Pocos temas suscitan tan enconado debate como la presunción de inocencia. La teoría es que todos vemos en este principio una de las claves, no solo de la democracia, sino de la civilización humana mínimamente civilizada. En la práctica, sin embargo, la presunción de inocencia es un lujo. Y, desde luego, un privilegio que no tienen los presuntos culpables de algunos delitos concretos.
El 27 de febrero del año 2000 Suzanne Blanch, una mujer de 38 años casada y madre de tres hijos, desaparece sin dejar rastro. Al poco tiempo, su marido, Jacques Viguier es detenido como primer sospechoso. Empieza un calvario judicial que durará más de una década. A Viguier se le juzgó dos veces: la primera le absolvió un jurado, la segunda, un juez. Entre medias, prisión, linchamiento mediático y la angustia de una familia absolutamente dividida entre los que creen que Jacques es culpable y los que piensan que es inocente.
La presunción de inocencia es un privilegio que no tienen los presuntos culpables de algunos delitos concretos.

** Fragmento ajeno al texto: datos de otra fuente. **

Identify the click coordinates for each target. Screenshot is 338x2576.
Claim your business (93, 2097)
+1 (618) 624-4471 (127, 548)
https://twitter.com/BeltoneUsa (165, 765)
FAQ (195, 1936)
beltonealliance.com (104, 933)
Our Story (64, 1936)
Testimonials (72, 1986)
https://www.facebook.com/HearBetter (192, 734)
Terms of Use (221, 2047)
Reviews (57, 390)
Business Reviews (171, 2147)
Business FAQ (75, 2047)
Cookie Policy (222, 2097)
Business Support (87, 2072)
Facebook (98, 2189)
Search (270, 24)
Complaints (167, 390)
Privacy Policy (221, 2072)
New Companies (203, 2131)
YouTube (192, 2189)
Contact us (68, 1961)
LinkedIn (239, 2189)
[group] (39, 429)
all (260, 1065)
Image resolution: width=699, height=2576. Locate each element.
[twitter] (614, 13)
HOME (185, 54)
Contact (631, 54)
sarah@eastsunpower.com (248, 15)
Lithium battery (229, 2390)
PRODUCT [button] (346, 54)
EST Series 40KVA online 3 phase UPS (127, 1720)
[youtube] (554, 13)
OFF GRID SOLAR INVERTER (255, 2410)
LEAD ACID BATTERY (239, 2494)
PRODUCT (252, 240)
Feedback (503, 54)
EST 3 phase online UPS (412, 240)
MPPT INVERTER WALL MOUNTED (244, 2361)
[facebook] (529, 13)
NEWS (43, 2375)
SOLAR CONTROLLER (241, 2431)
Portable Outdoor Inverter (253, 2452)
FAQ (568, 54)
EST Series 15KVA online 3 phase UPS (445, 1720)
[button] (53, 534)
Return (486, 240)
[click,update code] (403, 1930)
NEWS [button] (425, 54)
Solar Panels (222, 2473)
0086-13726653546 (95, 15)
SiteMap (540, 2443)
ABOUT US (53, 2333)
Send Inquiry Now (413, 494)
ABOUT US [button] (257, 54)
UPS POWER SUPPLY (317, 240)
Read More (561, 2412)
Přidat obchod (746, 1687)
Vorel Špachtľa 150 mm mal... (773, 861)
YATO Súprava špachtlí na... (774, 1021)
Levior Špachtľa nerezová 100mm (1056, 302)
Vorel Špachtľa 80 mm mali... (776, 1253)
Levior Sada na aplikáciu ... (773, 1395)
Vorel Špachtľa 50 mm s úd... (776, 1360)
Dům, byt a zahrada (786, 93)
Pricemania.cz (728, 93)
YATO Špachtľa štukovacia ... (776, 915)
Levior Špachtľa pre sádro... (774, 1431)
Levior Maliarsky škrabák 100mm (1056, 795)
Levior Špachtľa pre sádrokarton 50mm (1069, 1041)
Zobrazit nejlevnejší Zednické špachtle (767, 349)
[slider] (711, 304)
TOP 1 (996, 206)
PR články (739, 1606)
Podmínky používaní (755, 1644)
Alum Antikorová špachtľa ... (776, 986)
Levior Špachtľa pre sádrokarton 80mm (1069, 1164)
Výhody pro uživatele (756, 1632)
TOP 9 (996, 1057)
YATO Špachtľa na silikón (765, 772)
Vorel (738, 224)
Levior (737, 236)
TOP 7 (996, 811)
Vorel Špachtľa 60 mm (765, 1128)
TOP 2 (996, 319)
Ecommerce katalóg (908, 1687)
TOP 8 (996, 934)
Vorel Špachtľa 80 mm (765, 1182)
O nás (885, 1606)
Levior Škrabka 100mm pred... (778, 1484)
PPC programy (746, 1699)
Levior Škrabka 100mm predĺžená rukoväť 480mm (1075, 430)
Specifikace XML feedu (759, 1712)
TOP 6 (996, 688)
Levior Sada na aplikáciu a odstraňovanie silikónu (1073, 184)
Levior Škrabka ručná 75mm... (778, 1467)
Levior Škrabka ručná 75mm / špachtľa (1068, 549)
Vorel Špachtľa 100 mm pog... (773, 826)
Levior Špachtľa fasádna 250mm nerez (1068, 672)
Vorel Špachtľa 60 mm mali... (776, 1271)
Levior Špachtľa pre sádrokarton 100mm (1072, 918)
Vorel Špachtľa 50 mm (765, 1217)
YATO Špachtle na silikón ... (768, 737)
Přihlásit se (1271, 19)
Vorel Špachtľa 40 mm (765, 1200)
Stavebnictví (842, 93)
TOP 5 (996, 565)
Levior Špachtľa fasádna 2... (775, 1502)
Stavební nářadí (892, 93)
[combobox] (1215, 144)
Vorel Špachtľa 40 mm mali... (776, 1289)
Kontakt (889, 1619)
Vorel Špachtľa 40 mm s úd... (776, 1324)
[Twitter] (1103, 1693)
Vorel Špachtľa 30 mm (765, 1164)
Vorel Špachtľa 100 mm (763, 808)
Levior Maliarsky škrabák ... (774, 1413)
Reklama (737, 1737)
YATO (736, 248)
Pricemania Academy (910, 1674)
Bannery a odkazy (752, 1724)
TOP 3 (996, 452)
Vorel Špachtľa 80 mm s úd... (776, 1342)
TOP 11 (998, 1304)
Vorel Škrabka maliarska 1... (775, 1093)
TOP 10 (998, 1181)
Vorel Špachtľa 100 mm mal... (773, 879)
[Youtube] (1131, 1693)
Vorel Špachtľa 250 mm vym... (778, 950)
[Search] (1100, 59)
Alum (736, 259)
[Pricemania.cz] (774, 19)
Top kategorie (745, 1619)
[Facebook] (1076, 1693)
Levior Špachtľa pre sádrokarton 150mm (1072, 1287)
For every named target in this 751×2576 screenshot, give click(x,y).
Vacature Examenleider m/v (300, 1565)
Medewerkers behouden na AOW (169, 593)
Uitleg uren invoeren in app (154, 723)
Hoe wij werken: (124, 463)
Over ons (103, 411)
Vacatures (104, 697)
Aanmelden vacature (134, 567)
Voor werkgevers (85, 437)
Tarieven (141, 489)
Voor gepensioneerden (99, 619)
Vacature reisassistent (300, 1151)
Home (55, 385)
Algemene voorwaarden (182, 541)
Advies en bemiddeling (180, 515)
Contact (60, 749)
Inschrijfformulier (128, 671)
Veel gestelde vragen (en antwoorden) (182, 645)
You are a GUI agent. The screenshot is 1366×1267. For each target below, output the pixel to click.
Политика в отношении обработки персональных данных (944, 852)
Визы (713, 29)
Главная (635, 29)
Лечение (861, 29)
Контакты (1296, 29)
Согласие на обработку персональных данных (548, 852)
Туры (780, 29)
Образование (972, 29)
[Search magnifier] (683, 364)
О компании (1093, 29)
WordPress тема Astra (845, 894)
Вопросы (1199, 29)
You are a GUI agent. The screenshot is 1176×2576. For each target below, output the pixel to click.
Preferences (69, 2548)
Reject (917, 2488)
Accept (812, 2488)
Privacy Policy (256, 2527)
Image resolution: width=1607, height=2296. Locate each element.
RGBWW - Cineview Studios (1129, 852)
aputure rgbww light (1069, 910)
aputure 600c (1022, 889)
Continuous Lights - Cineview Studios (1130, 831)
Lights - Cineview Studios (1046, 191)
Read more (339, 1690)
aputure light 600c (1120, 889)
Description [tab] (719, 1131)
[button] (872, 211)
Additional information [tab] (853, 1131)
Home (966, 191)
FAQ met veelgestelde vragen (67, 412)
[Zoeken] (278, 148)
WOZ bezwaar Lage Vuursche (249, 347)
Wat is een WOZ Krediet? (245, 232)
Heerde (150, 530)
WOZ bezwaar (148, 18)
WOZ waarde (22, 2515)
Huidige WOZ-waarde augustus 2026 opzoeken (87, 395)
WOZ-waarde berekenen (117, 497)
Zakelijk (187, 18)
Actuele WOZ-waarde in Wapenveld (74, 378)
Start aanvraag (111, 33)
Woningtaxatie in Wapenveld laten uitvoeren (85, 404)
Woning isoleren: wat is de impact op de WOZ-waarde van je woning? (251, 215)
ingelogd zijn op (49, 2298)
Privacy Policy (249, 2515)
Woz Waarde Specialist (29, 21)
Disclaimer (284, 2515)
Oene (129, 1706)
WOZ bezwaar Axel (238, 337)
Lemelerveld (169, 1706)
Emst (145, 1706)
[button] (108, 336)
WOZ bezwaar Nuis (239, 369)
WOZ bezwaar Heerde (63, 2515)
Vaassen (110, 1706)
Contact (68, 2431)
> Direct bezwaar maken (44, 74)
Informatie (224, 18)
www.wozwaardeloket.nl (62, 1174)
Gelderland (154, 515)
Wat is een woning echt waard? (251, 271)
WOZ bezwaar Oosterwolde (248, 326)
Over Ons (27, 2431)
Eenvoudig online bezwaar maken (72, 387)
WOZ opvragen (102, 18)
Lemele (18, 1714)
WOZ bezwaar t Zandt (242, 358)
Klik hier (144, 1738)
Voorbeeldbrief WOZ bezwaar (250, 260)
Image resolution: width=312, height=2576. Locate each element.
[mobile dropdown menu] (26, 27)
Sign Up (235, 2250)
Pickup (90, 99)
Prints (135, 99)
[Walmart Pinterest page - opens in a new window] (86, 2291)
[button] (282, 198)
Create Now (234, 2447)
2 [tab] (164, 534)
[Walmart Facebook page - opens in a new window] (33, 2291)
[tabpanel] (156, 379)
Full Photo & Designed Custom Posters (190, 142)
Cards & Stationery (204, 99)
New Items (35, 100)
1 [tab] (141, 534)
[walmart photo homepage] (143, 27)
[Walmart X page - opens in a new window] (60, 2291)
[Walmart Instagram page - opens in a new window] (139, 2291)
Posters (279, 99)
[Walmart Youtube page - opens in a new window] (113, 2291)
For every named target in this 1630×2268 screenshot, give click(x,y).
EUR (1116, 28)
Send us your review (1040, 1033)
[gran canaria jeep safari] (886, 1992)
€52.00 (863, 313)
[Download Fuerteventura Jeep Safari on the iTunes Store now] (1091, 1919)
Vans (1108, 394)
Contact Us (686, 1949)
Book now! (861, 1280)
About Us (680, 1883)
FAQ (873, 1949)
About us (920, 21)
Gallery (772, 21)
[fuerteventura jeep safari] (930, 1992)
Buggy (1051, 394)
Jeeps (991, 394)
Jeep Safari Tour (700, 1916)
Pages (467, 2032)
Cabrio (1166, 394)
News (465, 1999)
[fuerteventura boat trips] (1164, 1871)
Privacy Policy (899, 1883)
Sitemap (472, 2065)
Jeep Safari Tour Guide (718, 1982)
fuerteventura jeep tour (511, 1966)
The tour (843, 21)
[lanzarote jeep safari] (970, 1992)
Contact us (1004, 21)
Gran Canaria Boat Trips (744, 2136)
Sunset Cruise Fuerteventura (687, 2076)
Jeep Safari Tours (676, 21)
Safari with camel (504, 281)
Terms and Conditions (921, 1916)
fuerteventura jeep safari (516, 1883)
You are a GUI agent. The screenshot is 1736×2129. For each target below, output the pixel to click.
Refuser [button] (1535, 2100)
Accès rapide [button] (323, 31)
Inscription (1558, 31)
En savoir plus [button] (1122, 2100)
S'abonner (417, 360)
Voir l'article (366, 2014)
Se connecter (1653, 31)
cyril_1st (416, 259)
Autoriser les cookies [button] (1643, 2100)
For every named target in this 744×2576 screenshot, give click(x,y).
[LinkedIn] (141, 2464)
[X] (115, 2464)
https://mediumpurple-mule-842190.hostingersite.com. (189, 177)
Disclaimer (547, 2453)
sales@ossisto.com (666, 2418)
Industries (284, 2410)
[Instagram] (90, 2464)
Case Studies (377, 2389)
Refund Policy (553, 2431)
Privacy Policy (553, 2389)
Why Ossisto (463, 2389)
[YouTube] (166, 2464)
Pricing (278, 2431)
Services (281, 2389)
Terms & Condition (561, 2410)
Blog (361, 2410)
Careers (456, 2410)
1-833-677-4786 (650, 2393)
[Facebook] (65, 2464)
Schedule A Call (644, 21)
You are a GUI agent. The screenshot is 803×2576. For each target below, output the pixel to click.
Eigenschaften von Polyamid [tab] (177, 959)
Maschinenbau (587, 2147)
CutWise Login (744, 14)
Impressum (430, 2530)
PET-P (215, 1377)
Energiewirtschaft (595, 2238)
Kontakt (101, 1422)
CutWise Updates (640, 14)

Entre los convencidos de su inocencia está Antoine Rimbaud, el director de este absorbente thriller judicial (Una íntima convicción), que asistió al primer juicio. De su asombro al comprobar cómo puede acabar un hombre condenado sin pruebas nació el deseo de recrear este caso en la pantalla grande. Para ello inventó un personaje –una de las pocas licencias ficticias de la cinta- y trabajó un interesantísimo guión centrado en el segundo juicio.
A pesar de seguir a pespunte el proceso, y entrar en un sinfín de detalles jurídicos, la cinta se sigue sin pestañear: por una parte porque hay detrás mucho y buen trabajo de “traducción” de estos detalles jurídicos a imágenes y recursos dramáticos. Por otra parte, hay también una soberbia dirección de actores. La pareja protagonista –Olivier Gourmet y Marina Fois- llenan la pantalla, pero la interpretación de cada uno de los secundarios –y hay muchos- está cuidada al detalle.
Estamos ante una de esas películas que estimulan el debate porque realiza una lúcida disección no solo del sistema judicial, sino también del papel de los medios de comunicación –dictando sentencias meses y años antes que los jueces- y el de la propia sociedad civil que muchas veces se deja llevar por simpatías o antipatías sin buscar lo único que, realmente, debería importar en estos casos: encontrar la verdad.
En ese sentido, se le puede reprochar a la película que, en el tratamiento de uno de los personajes, caiga precisamente en aquello que quiere evitar: terminar juzgando sin pruebas o con pruebas muy escasas. Aunque esto, que podría verse como un fallo del guión puede ser también muestra de la verdadera intención de la película: hacernos ver como al final todos somos un poco jueces que condenamos según nuestros prejuicios, simpatías o puntos de vista y que al final va a ser cierto eso de que proteger la presunción de inocencia es cosa de todos, y no solo de los que aplican las leyes.